- [Ausgewählter Auszug]

-----

Zwei konkrete Beispiele aus dem Bericht unterfüttern diesen vorsichtigen Optimismus:
Der Inflation Reduction Act in den USA wird dazu führen, dass in den nächsten Jahren jedes zweite neu verkaufte Fahrzeug elektrisch sein wird. Vor zwei Jahren wurde dieser Anteil noch auf jedes zehnte Auto geschätzt. Ein einziges Gesetzespaket kann wie ein Brandbeschleuniger – oder eher Flammschutzmittel – wirken: Der globale Aufstieg der E-Autos ist den Analysten zufolge nicht mehr zu stoppen, was die Öl-Nachfrage langfristig verringern wird.
Chinas Klimaemissionen erreichen 2024 einen Wendepunkt und werden sinken
In China werden die Ausbauzahlen für Wind- und Photovoltaik-Anlagen in diesem Jahr dreimal so hoch sein, wie noch vor zwei Jahren von der IEA angenommen. Die Hälfte aller neuen Windräder und Solaranlagen steht im Reich der Mitte. Tatsächlich unterschätzt die Energie-Agentur seit Jahren die Dynamik beim Ausbau der Erneuerbaren und korrigiert den Leistungszuwachs jedes Jahr nach oben. Im letzten World Energy Outlook rechnet die IEA für 2023 mit einem Ausbau von 350 Gigawatt Solar- und Windenergie.
Im aktuellen Energie-Ausblick erhöht sie diese Zahl für das laufende Jahr auf 500 Gigawatt – die Differenz ist mehr als die gesamte installierte Leistung von Wind und Sonne in Deutschland. Weiterhin nimmt die IEA an, dass zumindest der Ausbau von Photovoltaik und der Hochlauf der E-Mobilität so weit sind, um das 1,5 Grad-Ziel in Reichweite zu halten. Laut dem State of Climate Action Report sind das allerdings auch die einzigen Indikatoren, die auf Kurs sind.
Bleiben wir bei China: Das Land ist mit Abstand führend beim Ausbau der Erneuerbaren und beim Ausstoß von Emissionen. Aber auch hier zeigt der Trend nach unten: Analysten von Carbon Brief rechnen damit, dass die Werte ab 2024 sinken – weil der Ausbau der erneuerbaren Energien den steigenden Bedarf abfedert, und die chinesische Wirtschaft nicht mehr ganz so schnell und stark wächst wie in früheren Zeiten.
Anders gesagt: Die materielle Infrastruktur des Landes aus Beton, Stahl und Zement steht und das Wirtschaftswachstum verlagert sich auf weniger intensive Bereiche. Nächstes Jahr könnten die chinesischen Emissionen so um rund 250 Millionen Tonnen sinken – ein Drittel der deutschen Emissionen.
Kipp-Punkt überschritten? Solar-Energie könnte Stromerzeugung weltweit dominieren
Einer der Hauptantreiber dafür, den weltweiten Klimaschutz voranzubringen, ist, dass wir unbedingt verhindern müssen, die Kipp-Punkte im Klimasystem zu überschreiten: Das Auftauen der Permafrostgebiete, die Zerstörung der Regenwälder, die Abschwächung des Golfstroms, das Schmelzen der Eispanzer – all diese globalen Klimaelemente können sich ab einem gewissen Punkt selbst negativ verstärken, die Erderwärmung weiter anheizen und noch mehr Extremereignisse hervorrufen.

-----

- [Gegebene Einträge]
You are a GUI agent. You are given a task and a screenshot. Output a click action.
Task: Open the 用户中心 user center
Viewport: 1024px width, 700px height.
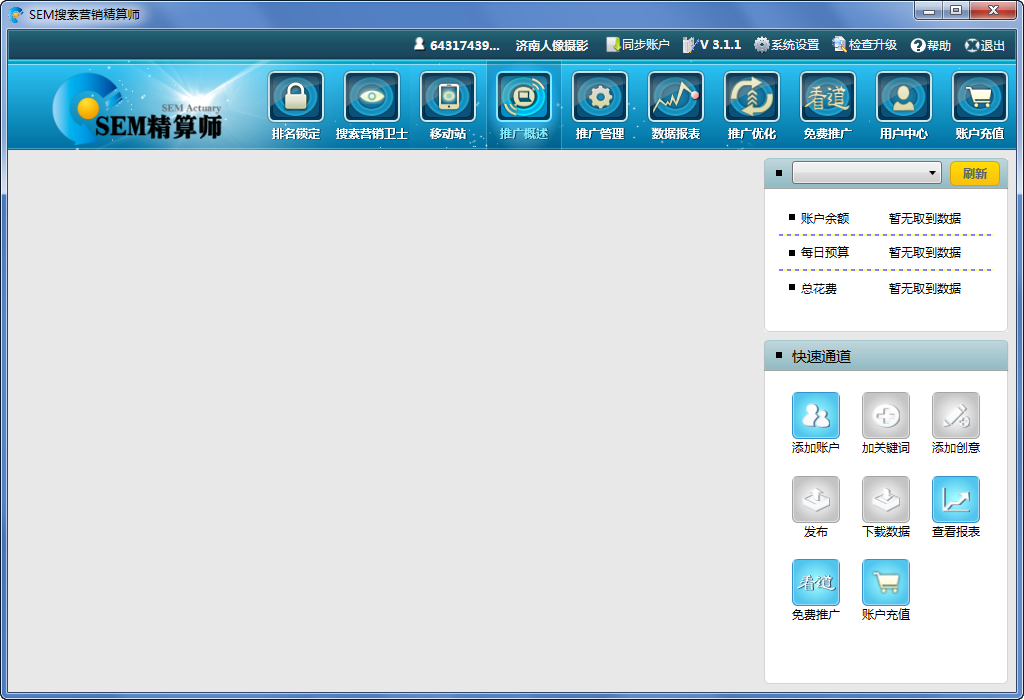tap(903, 104)
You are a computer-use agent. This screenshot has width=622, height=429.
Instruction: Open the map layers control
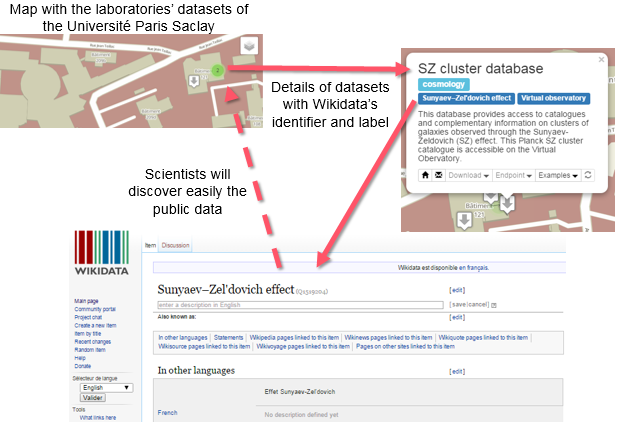click(x=249, y=45)
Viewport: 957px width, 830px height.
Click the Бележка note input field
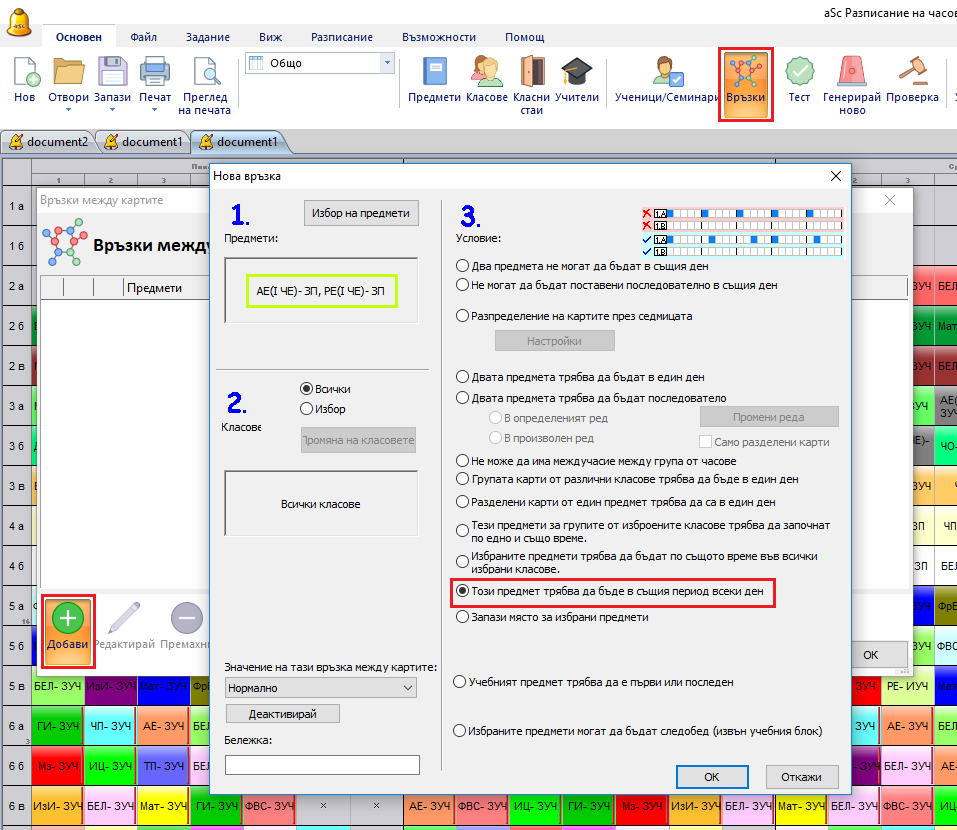pos(322,765)
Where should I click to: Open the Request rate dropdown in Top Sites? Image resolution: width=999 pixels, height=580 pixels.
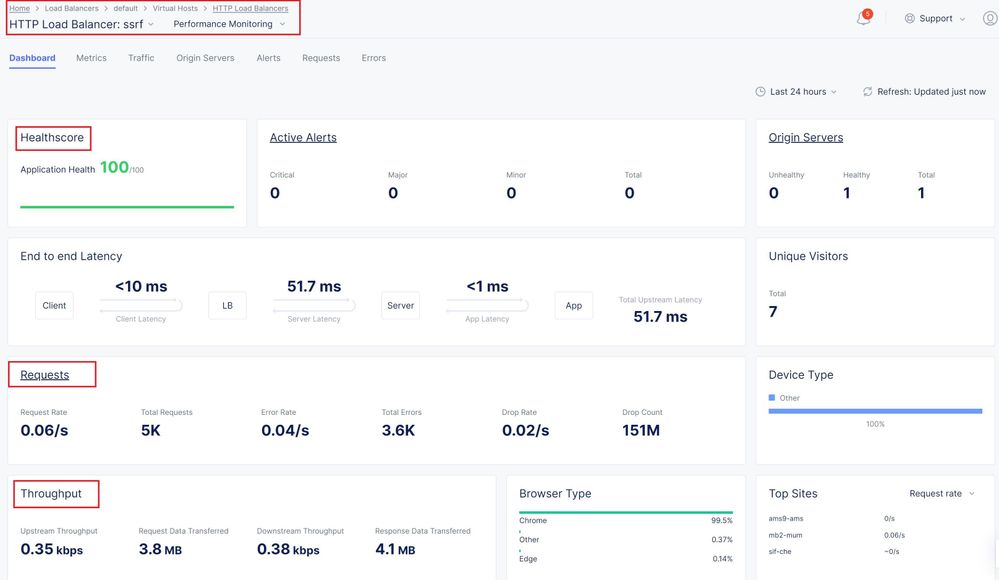[x=942, y=494]
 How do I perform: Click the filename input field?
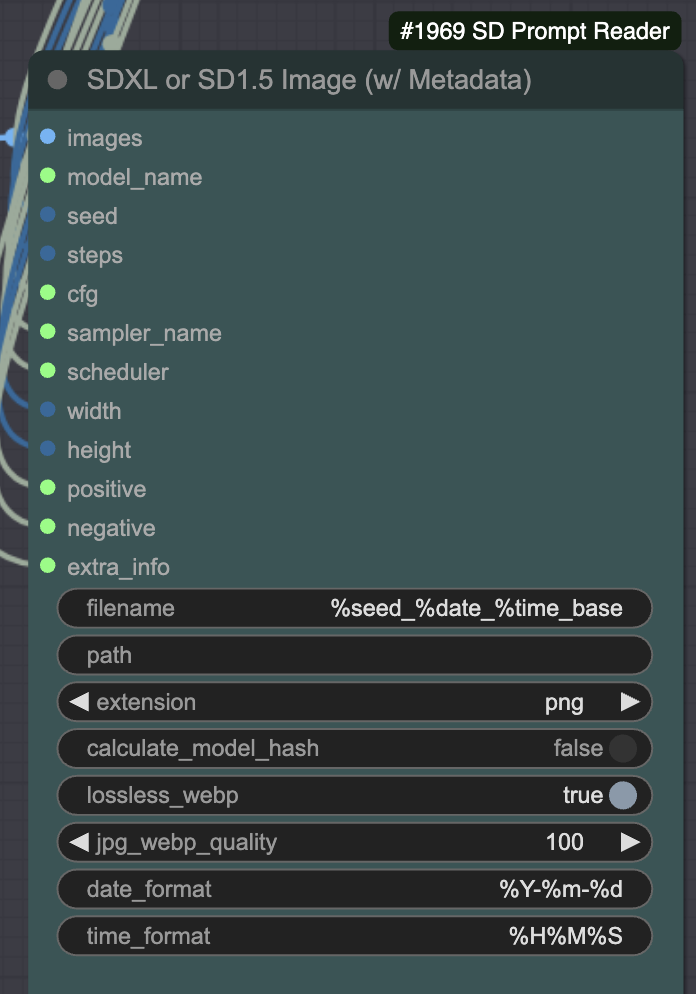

-----

- [Aufgabe 1]
Um wie viel könnten die chinesischen Emissionen laut dem Auszug zur globalen Energiewende im nächsten Jahr sinken?
- [Aufgabe 2]
Schreiben Sie aus dem Auszug zur globalen Energiewende die Stelle von „Kipp-Punkt überschritten? Solar-Energie“ bis „mehr Extremereignisse hervorrufen.“ wortgetreu ab.
- [Aufgabe 3]
Führen Sie den Auszug zur globalen Energiewende im Anschluss an seinen letzten Satz weiter.

- [Schriftliche Antwort 1]
Um rund 250 Millionen Tonnen, ein Drittel der deutschen Emissionen.

- [Schriftliche Antwort 2]
Kipp-Punkt überschritten? Solar-Energie könnte Stromerzeugung weltweit dominieren
Einer der Hauptantreiber dafür, den weltweiten Klimaschutz voranzubringen, ist, dass wir unbedingt verhindern müssen, die Kipp-Punkte im Klimasystem zu überschreiten: Das Auftauen der Permafrostgebiete, die Zerstörung der Regenwälder, die Abschwächung des Golfstroms, das Schmelzen der Eispanzer – all diese globalen Klimaelemente können sich ab einem gewissen Punkt selbst negativ verstärken, die Erderwärmung weiter anheizen und noch mehr Extremereignisse hervorrufen.

- [Schriftliche Antwort 3]
Wann diese Kipp-Punkte erreicht werden, ist ein zentrales Thema laufender Forschung: "Es gab ursprünglich mal die Diskussion um das 2-Grad-Ziel. Vor vielen Jahren war das die erste Abschätzung einer Erwärmung, bei der Kipp-Punkte erreicht werden können. Heute kann man eigentlich sagen, dass man eine 66 Prozent-Chance hat, dass die Kipp-Punkte bei zwei Grad nicht überschritten werden. Aber 66 Prozent ist keine hundertprozentige Sicherheit. Wenn ich dreimal würfele, dann geht es zweimal gut und einmal nicht", sagt Andreas Marx und verdeutlicht eine Schwierigkeit in der Klimaforschung: die Arbeit mit Wahrscheinlichkeiten und deren Kommunikation.
Vor kurzem ist aber ein anderer Kipp-Punkt hinzugekommen – der solare. Laut einer Studie im Fachmagazin Nature Communications haben wir den Punkt, an dem sich die Solar-Energie zur dominanten Energieform der Welt entwickelt, möglicherweise bereits überschritten. Die Kosten sind so rapide gesunken, die Fabriken für PV-Module so schnell aus dem Boden gestampft und die politischen Hürden für den Ausbau so weit gesenkt worden, dass die Sonnenenergie das 21. Jahrhundert bestimmen wird.
Den solaren Boom können wir auch hierzulande miterleben: 2023 wird zum bisher ausbaustärksten Jahr aller Zeiten: Der Rekord von 2012 wurde Ende August eingestellt. Statt wie geplant bei neun Gigawatt, liegen wir bereits jetzt bei knapp zwölf Gigawatt neu installierter Leistung. Bis zum Jahresende könnten mehr als eine Million Solaranlagen in Deutschland zusätzlich am Netz sein.
Können wir das Klima retten? Es gibt noch Spielraum
"Wir sind nicht in der Situation, dass wir bis morgen oder übermorgen alles geregelt haben müssen, wir haben einen Gestaltungsspielraum über die nächsten ein bis zwei Dekaden", sagt Klimawissenschaftler Andreas Marx. Dieser Gestaltungsspielraum bleibe offen, je konsequenter in der Politik der begonnene Klimaschutz umgesetzt werde. Manche Früchte des Klimaschutzes hängen tief – Methanemissionen aus löchrigen Pipelines könnten schnell sinken. Das kann ein wenig Spielraum in anderen Feldern verschaffen, weil das Treibhausgas Methan schneller und stärker in der Atmosphäre reagiert als CO2. Die EU reguliert diese Emissionen nun energischer.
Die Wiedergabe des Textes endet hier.